For HTML sources add the format argument, and you will need the validator.nu parser:
$ java -cp '*' rdfa.simpleparse --format HTML http://www.slideshare.net/intdiabetesfed/world-diabetes-day-2009
<http://www.slideshare.net/intdiabetesfed/world-diabetes-day-2009> <http://www.w3.org/1999/xhtml/vocab#stylesheet> <http://public.slidesharecdn.com/v3/styles/combined.css?1265372095> .
...
The output of simpleparse is n-triples, and hard to read.
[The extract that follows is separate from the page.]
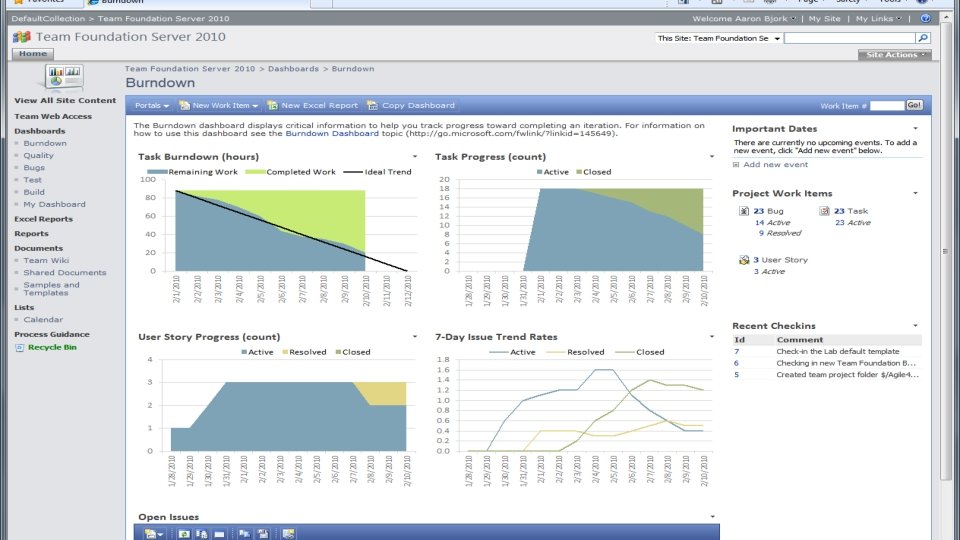The width and height of the screenshot is (960, 540).
Task: Open the This Site search scope dropdown
Action: click(719, 38)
If you have jena try adding it to you classpath and using rdfa.parse instead:
$ java -cp '*:/path/to/jena/lib/*' rdfa.parse --format HTML http://www.slideshare.net/intdiabetesfed/world-diabetes-day-2009
@prefix dc: <http://purl.org/dc/terms/> .
@prefix hx: <http://purl.org/NET/hinclude> .
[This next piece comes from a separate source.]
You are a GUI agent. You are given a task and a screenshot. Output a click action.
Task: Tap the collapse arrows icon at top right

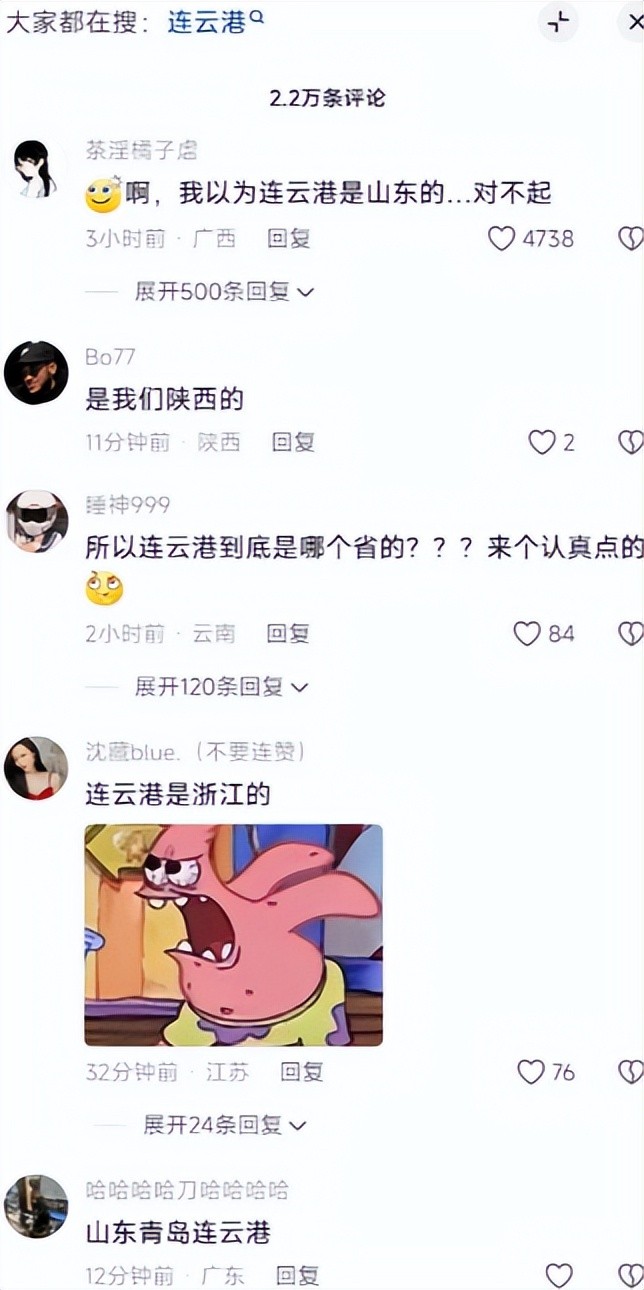tap(558, 22)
... nice turtle output ...
Java Use
To use the parser directly, without the assistance of an RDF toolkit (a bold choice) implement a StatementSink to collect the triples, then use a parser from the Factory to make a reader:
XMLReader reader = ParserFactory.createReaderForFormat(sink, Format.XHTML); // or HTML, still an XMLReader
reader.parse(source); // Your sink will be sent triples
java-rdfa can be used from jena. Simply invoke:
Class.forName("net.rootdev.javardfa.RDFaReader");
Which will hook the two readers in to jena, then you will be able to:
model.read(url, "XHTML"); // xml parsing
model.read(other, "HTML"); // html parsing
java-rdfa is available in the maven central repositories. Note that it does not depend on jena.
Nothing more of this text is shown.